Physical Impairment and Function in Children and Adolescents With Sickle Cell Disease: A Systematic Review.

OBJECTIVE

To examine physical impairments and physical function in children and adolescents with sickle cell disease (SCD).

DATA SOURCES

PubMed, Embase (embase.com), Cumulative Index to Nursing and Allied Health (EBSCO), Cochrane Central Register of Controlled Trials (Wiley), and Dissertations and Theses (ProQuest) were searched from January 1, 1990, to September 25, 2020. References retrieved were required to include a term for SCD and a term for physical impairments or physical function. Results were limited to articles with children and adolescents and in the English language.

STUDY SELECTION

A total of 3054 nonduplicate articles were independently screened by 2 reviewers, resulting in 240 articles for full-text review.
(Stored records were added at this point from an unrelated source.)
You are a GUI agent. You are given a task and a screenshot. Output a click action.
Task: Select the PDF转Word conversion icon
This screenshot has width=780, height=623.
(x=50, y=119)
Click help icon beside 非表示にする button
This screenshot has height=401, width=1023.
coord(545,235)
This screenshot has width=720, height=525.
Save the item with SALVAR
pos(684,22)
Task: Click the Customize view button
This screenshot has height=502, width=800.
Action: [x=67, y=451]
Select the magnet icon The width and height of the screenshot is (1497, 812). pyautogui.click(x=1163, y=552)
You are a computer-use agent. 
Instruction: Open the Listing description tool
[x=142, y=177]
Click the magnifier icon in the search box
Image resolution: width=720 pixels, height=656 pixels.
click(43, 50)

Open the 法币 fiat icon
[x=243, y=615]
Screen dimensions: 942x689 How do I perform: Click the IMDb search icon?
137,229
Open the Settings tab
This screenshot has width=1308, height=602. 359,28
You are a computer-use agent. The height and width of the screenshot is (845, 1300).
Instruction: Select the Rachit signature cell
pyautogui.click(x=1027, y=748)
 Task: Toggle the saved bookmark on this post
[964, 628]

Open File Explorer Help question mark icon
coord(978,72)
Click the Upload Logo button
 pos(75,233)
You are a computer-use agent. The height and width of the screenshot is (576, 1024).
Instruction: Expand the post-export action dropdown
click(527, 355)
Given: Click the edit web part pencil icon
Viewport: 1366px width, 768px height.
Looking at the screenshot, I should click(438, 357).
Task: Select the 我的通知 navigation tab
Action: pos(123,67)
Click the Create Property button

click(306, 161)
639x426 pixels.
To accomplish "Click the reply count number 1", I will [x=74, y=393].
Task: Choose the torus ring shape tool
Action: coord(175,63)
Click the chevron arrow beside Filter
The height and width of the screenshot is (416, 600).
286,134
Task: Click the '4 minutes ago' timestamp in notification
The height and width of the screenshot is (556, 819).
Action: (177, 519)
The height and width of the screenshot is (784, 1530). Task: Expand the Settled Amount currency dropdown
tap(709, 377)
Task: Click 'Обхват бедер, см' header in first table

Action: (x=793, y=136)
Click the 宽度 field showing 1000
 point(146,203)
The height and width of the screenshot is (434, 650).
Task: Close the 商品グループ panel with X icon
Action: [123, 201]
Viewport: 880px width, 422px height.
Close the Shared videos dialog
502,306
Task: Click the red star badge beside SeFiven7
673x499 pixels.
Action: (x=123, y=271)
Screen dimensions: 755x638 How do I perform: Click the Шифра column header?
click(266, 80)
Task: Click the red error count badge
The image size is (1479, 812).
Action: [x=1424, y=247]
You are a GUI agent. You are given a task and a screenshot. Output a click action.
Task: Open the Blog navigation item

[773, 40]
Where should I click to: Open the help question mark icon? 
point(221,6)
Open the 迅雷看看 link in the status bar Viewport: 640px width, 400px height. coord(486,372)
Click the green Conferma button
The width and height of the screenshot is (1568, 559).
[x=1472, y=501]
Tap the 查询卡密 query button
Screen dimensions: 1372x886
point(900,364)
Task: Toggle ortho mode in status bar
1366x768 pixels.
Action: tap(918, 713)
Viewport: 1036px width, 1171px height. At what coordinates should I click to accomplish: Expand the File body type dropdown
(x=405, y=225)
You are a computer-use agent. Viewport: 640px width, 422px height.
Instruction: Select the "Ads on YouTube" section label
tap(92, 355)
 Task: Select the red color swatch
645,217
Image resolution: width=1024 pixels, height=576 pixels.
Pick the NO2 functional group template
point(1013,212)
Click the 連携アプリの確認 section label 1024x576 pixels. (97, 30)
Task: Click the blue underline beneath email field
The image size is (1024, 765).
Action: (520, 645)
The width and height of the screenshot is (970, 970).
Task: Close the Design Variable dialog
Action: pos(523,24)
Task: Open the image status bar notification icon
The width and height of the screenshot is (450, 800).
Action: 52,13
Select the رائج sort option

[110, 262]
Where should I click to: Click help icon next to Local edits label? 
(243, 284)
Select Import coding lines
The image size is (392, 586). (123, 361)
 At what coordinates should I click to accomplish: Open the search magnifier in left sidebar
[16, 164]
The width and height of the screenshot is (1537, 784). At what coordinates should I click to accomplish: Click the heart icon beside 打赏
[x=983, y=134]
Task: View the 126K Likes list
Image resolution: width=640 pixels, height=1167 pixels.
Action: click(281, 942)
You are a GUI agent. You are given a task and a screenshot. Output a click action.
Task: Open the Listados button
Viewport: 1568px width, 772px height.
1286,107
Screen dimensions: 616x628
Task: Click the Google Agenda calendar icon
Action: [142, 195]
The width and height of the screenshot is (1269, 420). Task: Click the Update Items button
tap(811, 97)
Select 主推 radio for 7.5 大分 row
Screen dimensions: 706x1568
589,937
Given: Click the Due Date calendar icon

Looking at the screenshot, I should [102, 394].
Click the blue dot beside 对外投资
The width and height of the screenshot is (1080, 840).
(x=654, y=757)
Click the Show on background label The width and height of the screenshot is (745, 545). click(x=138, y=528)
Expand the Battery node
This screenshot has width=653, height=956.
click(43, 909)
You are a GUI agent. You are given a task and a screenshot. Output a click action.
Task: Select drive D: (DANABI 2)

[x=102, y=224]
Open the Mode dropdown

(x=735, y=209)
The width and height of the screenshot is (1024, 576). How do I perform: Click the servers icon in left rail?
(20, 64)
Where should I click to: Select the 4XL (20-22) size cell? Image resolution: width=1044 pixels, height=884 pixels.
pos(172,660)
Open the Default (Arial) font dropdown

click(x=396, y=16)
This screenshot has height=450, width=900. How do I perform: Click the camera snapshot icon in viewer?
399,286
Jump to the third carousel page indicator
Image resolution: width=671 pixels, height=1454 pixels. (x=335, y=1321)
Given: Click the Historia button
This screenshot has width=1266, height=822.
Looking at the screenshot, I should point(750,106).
The full-text review, performed by 2 independent reviewers, resulted in 67 articles.

DATA EXTRACTION

Data were extracted from each full text to a custom Excel document by a single reviewer and were verified by a secondary reviewer.

DATA SYNTHESIS

The studies identified in this systematic review offer evidence that children and adolescents with SCD demonstrate physical impairments and physical function limitations compared with control participants as noted by varying percentages in deficits up to 19%-58% in muscle and bone composition and/or symptoms, muscle strength, cardiopulmonary function, motor performance, physical activity, and physical function domains of quality of life questionnaires.

CONCLUSIONS

Children and adolescents with SCD present with physical impairments and physical function limitations. Scientists and clinicians should consider developing collaborative standards to define and objectively measure physical impairment and function in this population to comprehensively examine the underlying factors that contribute to physical impairments and function.